Josè Pereira de Souza Filho disse...

Uma aventura e tanta, essa sua, sem jamais imaginar que nada daquilo fosse acontecer, quando todo o mundo foi pego de surpresa com o temporal. O Cine Éden tem muitas histórias de Cajazeirenses e Cajazeirados ali presentes, principalmente, quando jovens adentravam e ficavam a olhar, ou observar ou mesmo procurar se, naquele momento, tinha algum amigo para se aproximar e fazer companhia para papear antes da exibição do filme. Ou mesmo, a procurar uma garota para um flerte e, depois, namorar. Era aqui onde eu queria chegar: um amigo para papear ou uma garota para iniciar um namoro. Histórias de flerte, namoro e casamento, começaram dentro de uma sala de cinema. Saudades dos cines de Cajazeiras nos saudosos tempos passados, que não voltam mais.
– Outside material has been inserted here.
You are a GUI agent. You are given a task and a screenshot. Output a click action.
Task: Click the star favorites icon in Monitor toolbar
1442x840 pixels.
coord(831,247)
Francisco Cleudimar F. de Lira disse...

Amigo, você comentou muito bem. O cinema sempre foi uma magia, e as salas existentes nas cidades do interior, sempre foi ponto de encontro de amigos. O Cine Éden não costumava fazer duas sessões, mas quando era um filme considerado uma grande produção, aguardado pela população, o Éden, as vezes nos finais de semanas, fazia duas exibições.